* **Exercise description**
Edit the items from the line with "Click the locate icon beside the search bar" to the line with "pos(337,25)" by changing "Delete Field" to "Remove Field". Return only those lines, with everything else unchanged.

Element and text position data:
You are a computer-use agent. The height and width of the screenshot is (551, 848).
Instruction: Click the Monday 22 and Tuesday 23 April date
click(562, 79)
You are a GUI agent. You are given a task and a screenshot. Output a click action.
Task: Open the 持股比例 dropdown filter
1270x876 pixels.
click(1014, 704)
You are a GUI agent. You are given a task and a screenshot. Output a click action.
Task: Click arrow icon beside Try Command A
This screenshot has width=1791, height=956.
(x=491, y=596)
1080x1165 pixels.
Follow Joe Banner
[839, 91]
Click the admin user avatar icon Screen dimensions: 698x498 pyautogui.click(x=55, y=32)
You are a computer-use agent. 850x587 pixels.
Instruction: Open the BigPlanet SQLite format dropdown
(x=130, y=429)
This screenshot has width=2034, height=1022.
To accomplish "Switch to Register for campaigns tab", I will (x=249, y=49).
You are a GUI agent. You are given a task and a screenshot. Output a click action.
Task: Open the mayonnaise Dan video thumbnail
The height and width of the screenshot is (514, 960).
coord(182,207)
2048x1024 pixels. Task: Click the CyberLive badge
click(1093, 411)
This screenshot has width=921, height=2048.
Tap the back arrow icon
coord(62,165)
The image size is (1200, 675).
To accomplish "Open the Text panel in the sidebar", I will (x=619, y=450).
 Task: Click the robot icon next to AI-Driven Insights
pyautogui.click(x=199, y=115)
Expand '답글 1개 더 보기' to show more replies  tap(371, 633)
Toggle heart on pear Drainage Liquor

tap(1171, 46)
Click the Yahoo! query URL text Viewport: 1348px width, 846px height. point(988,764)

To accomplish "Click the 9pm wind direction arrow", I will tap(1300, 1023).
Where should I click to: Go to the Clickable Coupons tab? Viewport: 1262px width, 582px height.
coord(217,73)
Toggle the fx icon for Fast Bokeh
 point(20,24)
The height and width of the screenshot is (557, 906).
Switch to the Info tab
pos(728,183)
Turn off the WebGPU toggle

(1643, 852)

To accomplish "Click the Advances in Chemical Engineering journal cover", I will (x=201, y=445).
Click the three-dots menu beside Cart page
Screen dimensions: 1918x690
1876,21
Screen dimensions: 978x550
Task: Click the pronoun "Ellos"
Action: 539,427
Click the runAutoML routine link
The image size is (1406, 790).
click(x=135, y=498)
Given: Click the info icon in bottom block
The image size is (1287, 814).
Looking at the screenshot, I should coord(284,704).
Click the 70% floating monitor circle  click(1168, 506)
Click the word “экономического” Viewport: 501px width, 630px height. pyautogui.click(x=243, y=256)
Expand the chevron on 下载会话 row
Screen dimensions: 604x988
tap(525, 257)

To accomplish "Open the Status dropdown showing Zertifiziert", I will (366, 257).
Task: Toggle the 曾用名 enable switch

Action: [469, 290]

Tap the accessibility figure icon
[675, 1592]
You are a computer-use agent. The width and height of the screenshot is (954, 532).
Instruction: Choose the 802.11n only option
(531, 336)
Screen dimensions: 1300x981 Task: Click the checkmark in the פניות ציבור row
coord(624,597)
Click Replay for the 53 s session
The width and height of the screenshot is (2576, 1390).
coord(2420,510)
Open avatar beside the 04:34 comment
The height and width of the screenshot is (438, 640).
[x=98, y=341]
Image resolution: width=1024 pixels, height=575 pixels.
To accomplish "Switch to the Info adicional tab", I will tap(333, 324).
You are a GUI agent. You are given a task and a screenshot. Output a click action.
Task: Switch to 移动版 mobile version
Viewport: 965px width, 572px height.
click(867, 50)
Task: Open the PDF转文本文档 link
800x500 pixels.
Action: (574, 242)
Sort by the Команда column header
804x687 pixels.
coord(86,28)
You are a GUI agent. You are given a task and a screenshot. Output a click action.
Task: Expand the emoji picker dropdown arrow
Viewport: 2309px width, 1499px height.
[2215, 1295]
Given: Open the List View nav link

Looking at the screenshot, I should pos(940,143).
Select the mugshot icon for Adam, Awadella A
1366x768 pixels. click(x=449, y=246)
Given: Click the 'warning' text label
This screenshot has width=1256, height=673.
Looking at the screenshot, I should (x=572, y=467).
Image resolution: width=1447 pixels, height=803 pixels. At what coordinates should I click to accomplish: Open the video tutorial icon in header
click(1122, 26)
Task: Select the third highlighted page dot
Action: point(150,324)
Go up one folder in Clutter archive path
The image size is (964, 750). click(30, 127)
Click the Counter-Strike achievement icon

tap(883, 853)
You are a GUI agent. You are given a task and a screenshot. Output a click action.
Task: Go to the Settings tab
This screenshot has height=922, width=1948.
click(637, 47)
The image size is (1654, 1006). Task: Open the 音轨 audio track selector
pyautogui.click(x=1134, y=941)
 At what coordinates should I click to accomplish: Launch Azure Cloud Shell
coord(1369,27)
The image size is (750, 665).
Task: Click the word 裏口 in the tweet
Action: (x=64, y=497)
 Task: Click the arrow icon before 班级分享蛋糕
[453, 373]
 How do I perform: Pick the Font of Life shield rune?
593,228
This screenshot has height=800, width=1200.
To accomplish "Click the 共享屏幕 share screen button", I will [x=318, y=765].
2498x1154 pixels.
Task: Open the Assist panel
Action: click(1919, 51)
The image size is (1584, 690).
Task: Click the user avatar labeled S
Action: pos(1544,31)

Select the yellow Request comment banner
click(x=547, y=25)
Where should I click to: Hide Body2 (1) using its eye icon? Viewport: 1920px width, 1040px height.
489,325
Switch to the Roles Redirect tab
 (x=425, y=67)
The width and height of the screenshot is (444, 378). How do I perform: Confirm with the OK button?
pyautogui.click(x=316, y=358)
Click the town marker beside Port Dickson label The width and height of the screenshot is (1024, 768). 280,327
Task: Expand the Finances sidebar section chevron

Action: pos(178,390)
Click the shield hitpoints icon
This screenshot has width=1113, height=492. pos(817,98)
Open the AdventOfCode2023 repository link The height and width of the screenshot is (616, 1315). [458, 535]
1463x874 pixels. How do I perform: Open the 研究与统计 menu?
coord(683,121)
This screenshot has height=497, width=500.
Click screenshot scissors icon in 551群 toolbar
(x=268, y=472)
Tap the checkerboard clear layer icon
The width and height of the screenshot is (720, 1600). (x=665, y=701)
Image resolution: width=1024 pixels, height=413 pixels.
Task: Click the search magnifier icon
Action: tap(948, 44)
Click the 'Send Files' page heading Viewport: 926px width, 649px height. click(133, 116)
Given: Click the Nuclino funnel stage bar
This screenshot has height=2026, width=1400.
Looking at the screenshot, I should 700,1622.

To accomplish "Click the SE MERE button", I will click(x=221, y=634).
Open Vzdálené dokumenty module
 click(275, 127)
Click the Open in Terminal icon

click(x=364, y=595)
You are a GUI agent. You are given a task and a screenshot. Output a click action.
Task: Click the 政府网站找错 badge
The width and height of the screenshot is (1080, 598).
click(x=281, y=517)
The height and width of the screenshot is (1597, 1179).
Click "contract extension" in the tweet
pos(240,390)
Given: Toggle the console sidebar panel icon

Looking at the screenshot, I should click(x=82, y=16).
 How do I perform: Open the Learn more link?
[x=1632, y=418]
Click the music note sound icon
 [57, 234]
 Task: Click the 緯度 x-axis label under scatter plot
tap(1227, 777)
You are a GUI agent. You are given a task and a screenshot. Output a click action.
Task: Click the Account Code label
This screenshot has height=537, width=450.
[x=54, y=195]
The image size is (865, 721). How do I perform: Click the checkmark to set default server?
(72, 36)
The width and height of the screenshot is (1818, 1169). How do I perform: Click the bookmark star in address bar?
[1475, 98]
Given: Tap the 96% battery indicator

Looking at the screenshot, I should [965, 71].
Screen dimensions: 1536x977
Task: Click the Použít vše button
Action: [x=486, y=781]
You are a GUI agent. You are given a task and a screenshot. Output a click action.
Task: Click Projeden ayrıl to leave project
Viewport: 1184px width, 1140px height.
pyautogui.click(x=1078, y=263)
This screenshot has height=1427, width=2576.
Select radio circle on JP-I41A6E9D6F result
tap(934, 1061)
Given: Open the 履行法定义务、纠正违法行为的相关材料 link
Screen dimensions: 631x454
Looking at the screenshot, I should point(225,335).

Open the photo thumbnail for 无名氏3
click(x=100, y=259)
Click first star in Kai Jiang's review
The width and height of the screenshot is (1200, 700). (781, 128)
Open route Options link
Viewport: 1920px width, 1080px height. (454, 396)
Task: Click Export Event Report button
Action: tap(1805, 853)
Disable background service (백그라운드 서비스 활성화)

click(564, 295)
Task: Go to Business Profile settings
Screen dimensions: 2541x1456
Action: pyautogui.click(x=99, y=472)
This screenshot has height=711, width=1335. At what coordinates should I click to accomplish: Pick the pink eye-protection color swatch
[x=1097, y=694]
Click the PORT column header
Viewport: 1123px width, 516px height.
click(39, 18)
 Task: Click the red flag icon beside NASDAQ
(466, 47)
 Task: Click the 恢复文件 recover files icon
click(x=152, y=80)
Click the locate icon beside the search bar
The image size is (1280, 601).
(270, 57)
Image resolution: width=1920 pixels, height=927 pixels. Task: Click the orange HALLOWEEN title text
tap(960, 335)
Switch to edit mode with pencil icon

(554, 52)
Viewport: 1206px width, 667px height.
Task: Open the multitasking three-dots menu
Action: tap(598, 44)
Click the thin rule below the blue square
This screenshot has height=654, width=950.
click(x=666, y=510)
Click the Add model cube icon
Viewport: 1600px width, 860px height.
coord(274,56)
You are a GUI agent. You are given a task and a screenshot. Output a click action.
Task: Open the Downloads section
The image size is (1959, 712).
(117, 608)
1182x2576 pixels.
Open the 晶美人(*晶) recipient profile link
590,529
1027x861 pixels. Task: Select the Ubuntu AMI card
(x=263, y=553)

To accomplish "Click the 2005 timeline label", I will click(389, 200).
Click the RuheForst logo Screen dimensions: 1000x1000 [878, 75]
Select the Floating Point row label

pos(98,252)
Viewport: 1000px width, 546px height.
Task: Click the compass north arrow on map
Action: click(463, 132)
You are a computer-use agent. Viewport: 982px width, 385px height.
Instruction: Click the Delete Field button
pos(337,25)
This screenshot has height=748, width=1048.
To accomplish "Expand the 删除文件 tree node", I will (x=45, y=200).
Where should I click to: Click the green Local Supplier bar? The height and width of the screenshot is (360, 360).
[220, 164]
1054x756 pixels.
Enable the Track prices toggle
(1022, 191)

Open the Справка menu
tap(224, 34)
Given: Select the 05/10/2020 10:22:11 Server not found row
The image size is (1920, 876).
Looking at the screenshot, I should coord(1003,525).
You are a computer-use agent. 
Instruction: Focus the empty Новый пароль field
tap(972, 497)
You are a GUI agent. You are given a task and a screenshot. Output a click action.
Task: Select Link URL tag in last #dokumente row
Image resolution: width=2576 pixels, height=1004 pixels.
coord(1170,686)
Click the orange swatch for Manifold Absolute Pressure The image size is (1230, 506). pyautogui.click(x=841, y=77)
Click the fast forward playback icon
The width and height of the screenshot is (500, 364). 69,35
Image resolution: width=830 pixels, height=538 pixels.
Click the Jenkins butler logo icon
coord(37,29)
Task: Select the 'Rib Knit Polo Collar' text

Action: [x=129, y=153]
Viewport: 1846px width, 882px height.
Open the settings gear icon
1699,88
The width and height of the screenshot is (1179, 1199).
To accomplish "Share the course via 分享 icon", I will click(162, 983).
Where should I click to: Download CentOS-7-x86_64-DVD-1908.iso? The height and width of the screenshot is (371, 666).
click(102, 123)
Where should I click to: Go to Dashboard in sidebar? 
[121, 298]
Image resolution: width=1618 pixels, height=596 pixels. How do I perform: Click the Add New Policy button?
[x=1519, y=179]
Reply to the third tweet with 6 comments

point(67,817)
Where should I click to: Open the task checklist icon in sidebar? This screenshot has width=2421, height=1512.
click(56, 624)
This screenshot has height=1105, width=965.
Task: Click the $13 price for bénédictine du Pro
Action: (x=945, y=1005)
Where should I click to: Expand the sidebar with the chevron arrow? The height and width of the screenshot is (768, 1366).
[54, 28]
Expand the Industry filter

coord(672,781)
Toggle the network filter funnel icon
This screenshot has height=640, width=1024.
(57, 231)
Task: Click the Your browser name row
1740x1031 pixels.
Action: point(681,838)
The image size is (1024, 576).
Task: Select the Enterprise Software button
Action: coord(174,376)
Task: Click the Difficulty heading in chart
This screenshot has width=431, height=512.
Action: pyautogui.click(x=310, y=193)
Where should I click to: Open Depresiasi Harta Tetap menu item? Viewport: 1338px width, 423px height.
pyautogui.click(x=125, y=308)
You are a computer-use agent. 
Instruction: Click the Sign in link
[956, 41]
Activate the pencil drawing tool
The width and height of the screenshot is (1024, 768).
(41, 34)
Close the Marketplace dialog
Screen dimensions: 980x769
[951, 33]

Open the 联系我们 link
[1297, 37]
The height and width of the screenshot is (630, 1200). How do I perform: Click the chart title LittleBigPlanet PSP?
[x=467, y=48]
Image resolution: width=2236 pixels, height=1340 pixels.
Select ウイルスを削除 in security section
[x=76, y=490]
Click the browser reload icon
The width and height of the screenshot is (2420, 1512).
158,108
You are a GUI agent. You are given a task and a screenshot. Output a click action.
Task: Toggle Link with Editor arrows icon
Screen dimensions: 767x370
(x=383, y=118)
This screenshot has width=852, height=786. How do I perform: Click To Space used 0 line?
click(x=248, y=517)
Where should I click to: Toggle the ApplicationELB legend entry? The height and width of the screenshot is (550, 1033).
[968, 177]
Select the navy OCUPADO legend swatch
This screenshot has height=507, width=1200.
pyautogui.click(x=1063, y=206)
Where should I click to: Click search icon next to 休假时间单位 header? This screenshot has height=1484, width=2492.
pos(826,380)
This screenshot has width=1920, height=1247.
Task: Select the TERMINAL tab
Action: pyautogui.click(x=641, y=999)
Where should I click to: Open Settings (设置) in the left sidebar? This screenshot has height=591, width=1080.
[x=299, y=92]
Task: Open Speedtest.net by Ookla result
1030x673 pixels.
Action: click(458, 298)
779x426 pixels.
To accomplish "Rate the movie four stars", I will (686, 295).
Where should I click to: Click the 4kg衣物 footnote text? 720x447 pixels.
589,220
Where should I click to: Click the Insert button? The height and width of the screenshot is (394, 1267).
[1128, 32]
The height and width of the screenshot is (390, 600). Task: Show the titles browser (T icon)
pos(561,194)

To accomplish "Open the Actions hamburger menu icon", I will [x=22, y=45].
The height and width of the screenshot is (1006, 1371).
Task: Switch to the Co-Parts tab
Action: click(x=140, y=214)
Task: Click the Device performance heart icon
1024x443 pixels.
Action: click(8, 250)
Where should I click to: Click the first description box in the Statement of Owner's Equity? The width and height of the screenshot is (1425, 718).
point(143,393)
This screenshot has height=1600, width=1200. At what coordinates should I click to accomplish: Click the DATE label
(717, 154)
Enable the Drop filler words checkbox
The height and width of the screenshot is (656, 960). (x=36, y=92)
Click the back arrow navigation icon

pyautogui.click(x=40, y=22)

* **Exercise answer**
Click the locate icon beside the search bar
The image size is (1280, 601).
(270, 57)
Image resolution: width=1920 pixels, height=927 pixels. Task: Click the orange HALLOWEEN title text
tap(960, 335)
Switch to edit mode with pencil icon

(554, 52)
Viewport: 1206px width, 667px height.
Task: Open the multitasking three-dots menu
Action: tap(598, 44)
Click the thin rule below the blue square
This screenshot has height=654, width=950.
click(x=666, y=510)
Click the Add model cube icon
Viewport: 1600px width, 860px height.
coord(274,56)
You are a GUI agent. You are given a task and a screenshot. Output a click action.
Task: Open the Downloads section
The image size is (1959, 712).
(117, 608)
1182x2576 pixels.
Open the 晶美人(*晶) recipient profile link
590,529
1027x861 pixels. Task: Select the Ubuntu AMI card
(x=263, y=553)

To accomplish "Click the 2005 timeline label", I will click(389, 200).
Click the RuheForst logo Screen dimensions: 1000x1000 [878, 75]
Select the Floating Point row label

pos(98,252)
Viewport: 1000px width, 546px height.
Task: Click the compass north arrow on map
Action: click(463, 132)
You are a computer-use agent. Viewport: 982px width, 385px height.
Instruction: Click the Remove Field button
pos(337,25)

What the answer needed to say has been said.